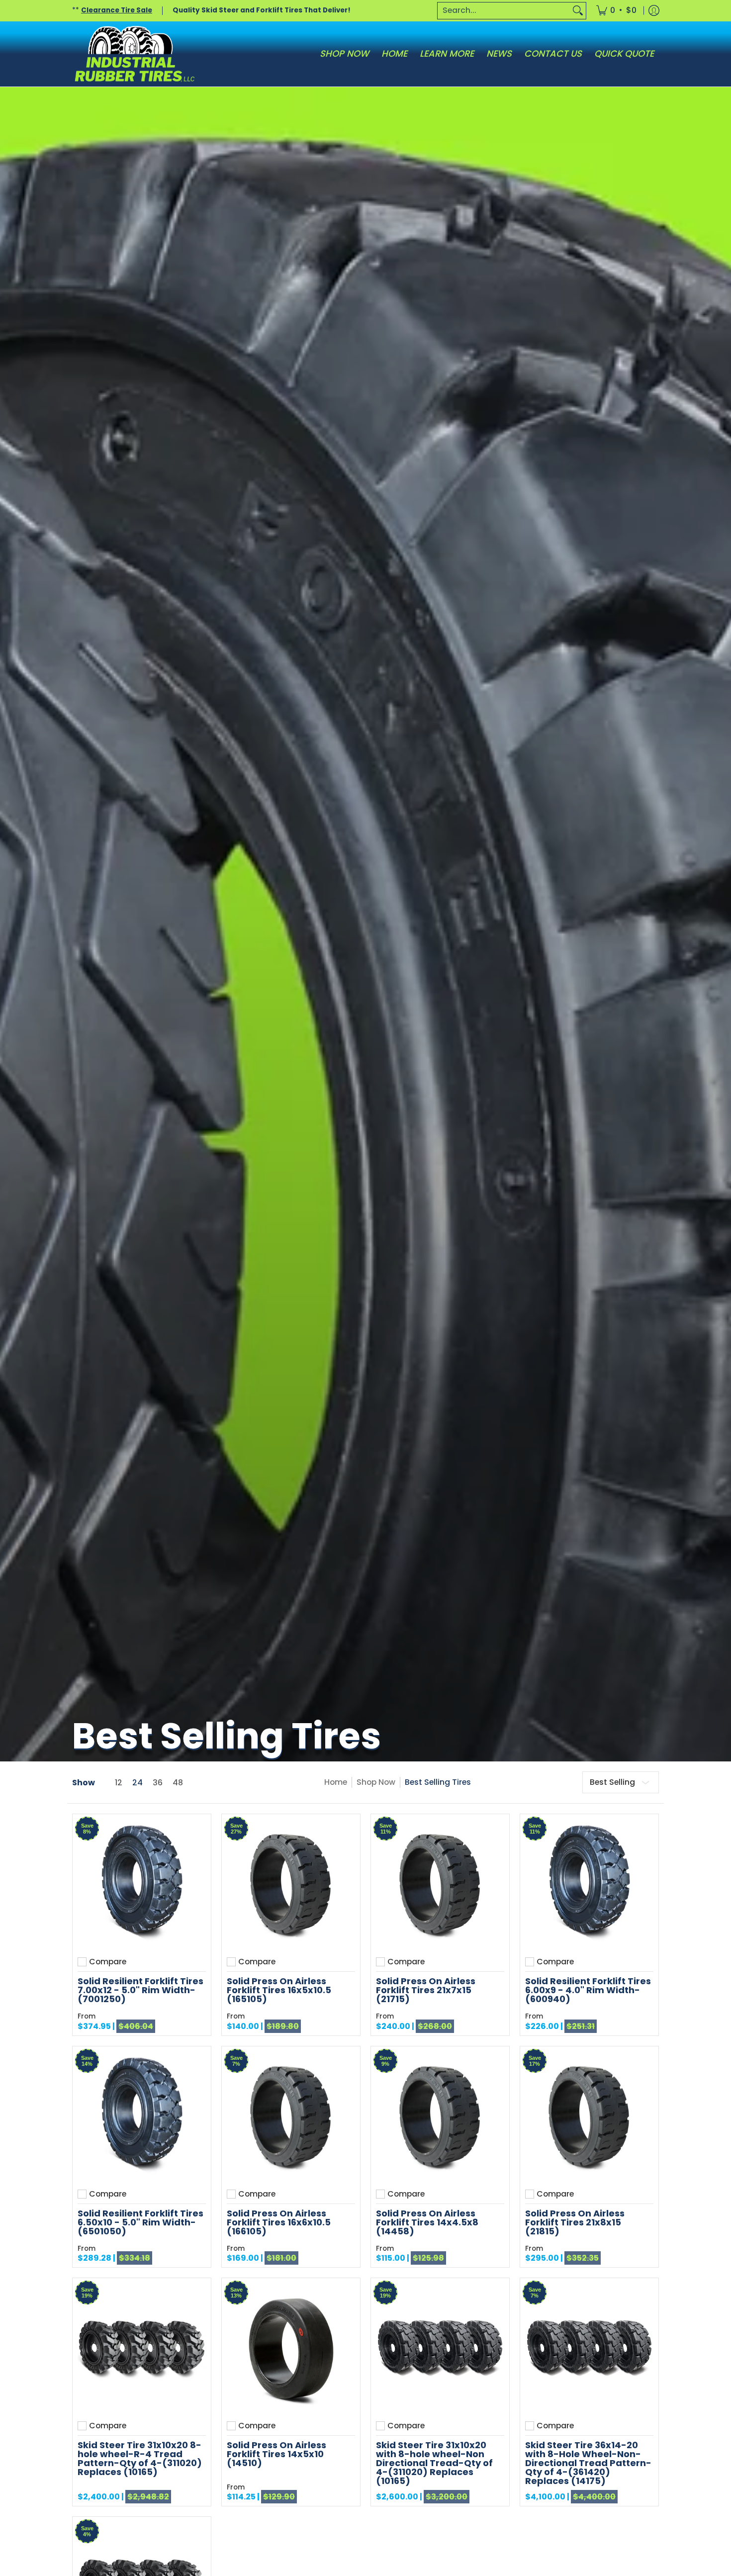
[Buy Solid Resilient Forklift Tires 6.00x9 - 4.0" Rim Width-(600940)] (589, 1883)
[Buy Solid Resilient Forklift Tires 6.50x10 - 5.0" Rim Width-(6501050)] (142, 2115)
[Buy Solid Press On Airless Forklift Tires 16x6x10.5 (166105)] (291, 2115)
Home (335, 1782)
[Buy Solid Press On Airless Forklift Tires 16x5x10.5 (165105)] (291, 1883)
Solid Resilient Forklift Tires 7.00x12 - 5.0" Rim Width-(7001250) (140, 1990)
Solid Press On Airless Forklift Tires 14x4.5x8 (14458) (427, 2222)
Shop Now (376, 1782)
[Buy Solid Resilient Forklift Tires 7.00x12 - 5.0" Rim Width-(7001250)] (142, 1883)
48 (178, 1782)
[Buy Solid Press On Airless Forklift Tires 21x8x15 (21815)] (589, 2115)
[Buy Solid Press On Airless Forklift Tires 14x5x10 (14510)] (291, 2347)
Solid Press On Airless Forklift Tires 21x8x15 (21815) (575, 2222)
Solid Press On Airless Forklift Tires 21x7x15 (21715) (425, 1990)
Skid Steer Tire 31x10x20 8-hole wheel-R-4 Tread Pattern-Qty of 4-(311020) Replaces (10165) (140, 2458)
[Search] (578, 10)
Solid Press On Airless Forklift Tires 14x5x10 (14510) (276, 2454)
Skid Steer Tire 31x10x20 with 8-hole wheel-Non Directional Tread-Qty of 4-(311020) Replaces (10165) (434, 2463)
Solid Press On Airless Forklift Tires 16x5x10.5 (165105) (279, 1990)
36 (158, 1782)
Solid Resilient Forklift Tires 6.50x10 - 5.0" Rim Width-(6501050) (140, 2222)
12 (118, 1782)
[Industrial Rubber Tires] (134, 54)
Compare (107, 1961)
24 (137, 1782)
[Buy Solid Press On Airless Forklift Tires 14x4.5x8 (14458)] (440, 2115)
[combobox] (504, 10)
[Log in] (654, 10)
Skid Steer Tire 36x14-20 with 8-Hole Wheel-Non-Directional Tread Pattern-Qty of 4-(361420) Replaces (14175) (588, 2463)
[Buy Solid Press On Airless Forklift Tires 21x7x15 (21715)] (440, 1883)
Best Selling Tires (438, 1782)
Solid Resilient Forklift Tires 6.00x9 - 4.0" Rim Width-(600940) (588, 1990)
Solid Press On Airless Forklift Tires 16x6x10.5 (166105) (279, 2222)
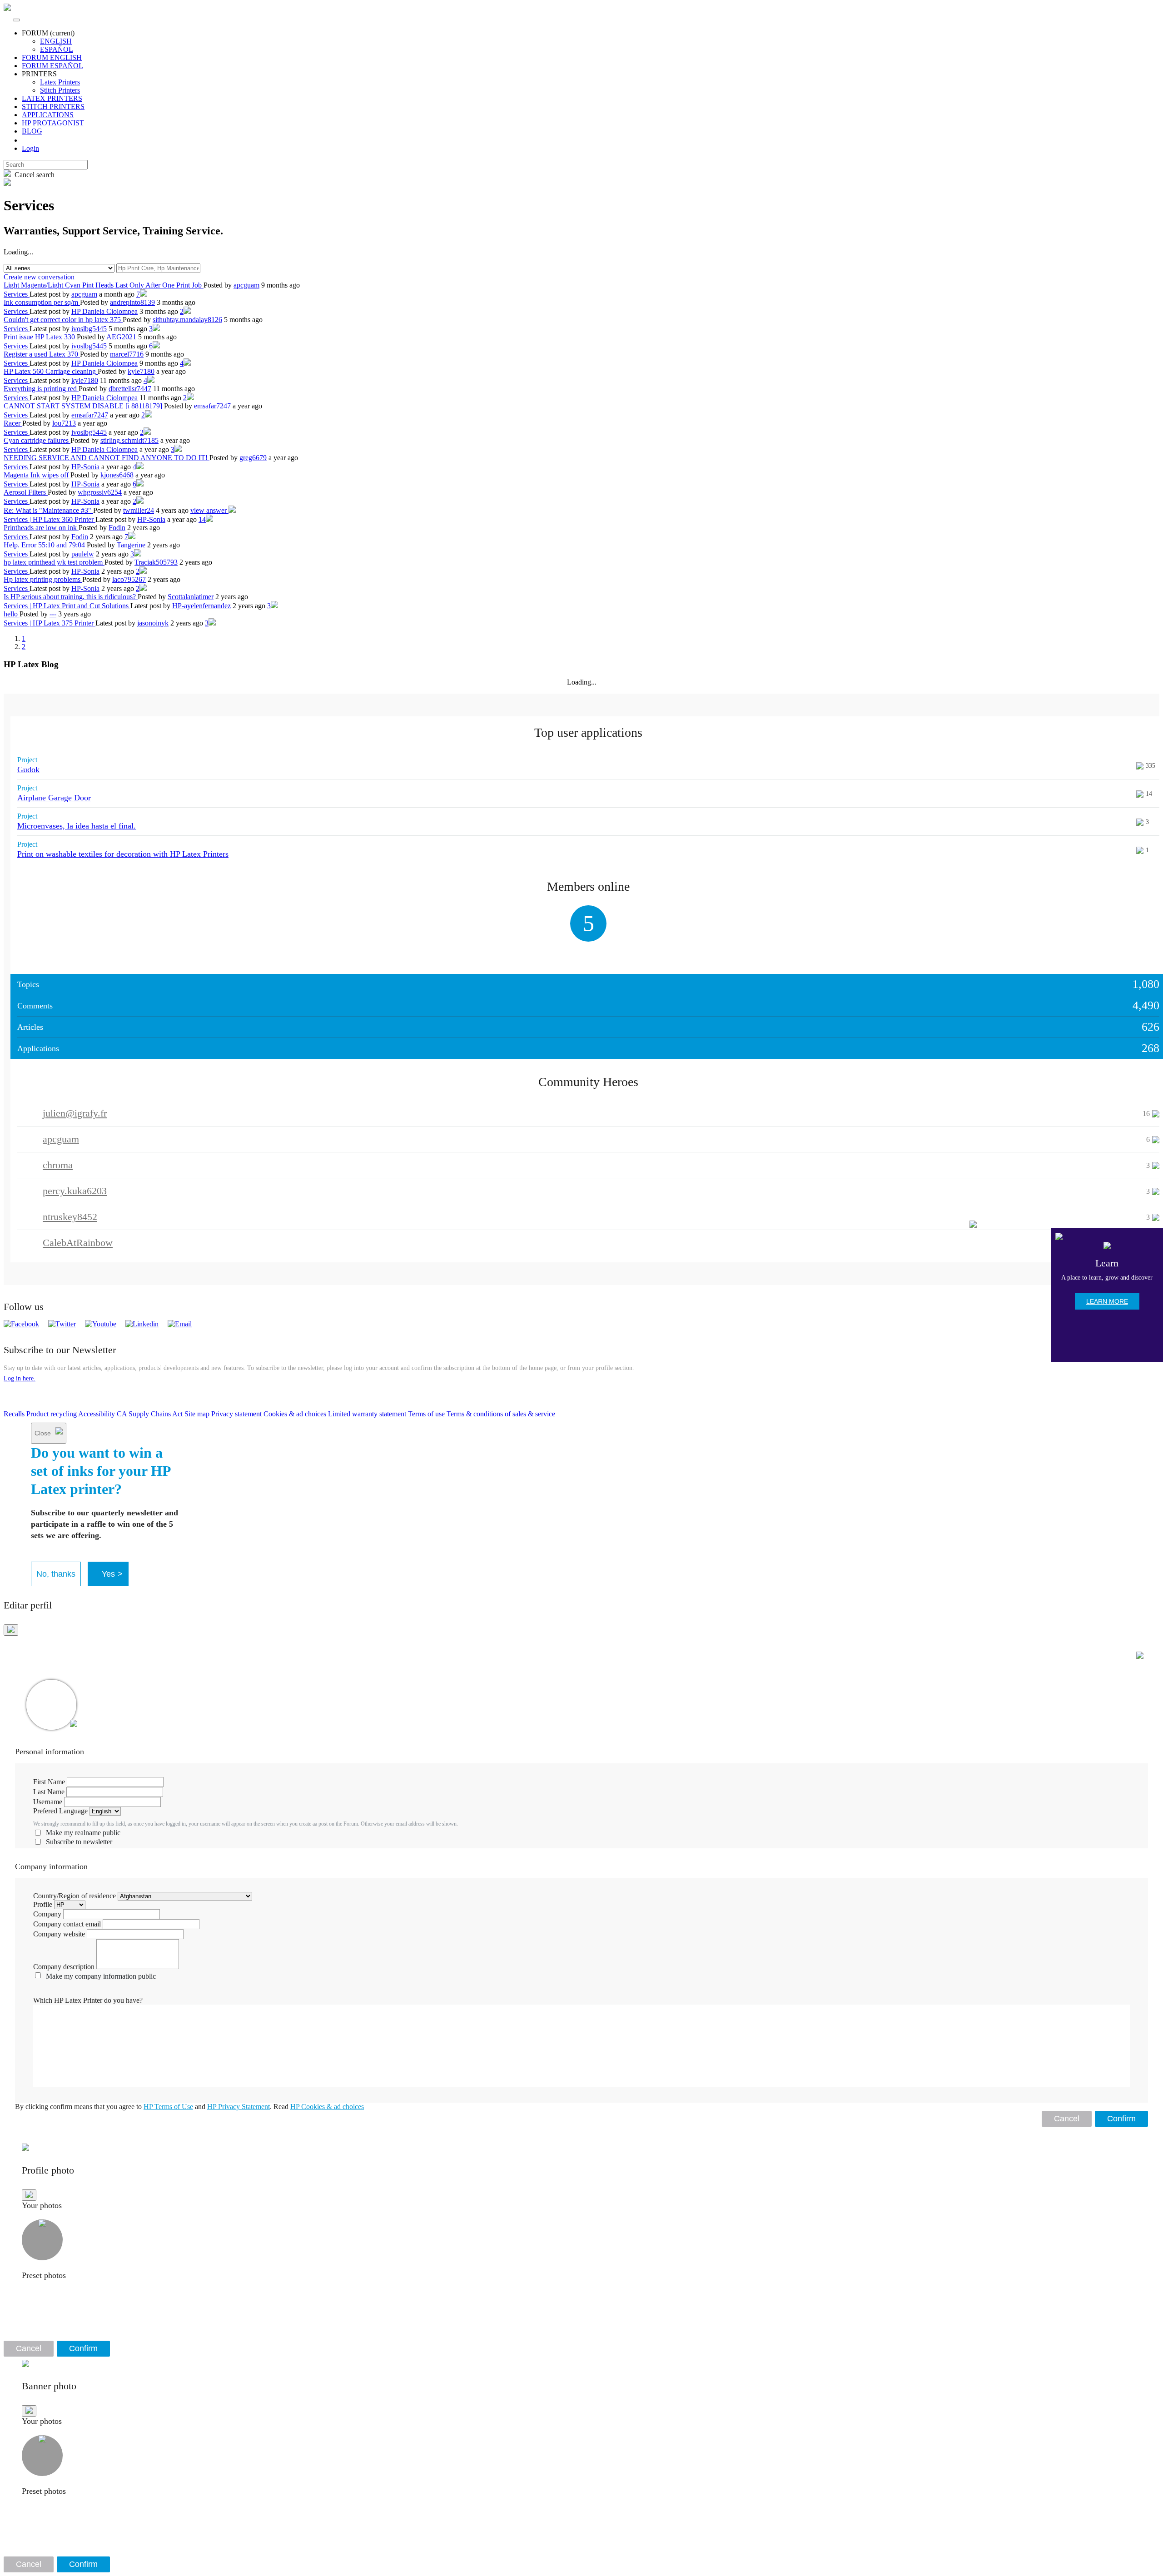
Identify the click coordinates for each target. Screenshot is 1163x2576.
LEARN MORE (1107, 1301)
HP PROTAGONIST (53, 123)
● ● ● ●
**The task**
Pictures should not appear in the copy. Write out exactly the lines above from the first one through the line that contains "Home (335, 1782)".

**Written response**
[Buy Solid Resilient Forklift Tires 6.00x9 - 4.0" Rim Width-(600940)] (589, 1883)
[Buy Solid Resilient Forklift Tires 6.50x10 - 5.0" Rim Width-(6501050)] (142, 2115)
[Buy Solid Press On Airless Forklift Tires 16x6x10.5 (166105)] (291, 2115)
Home (335, 1782)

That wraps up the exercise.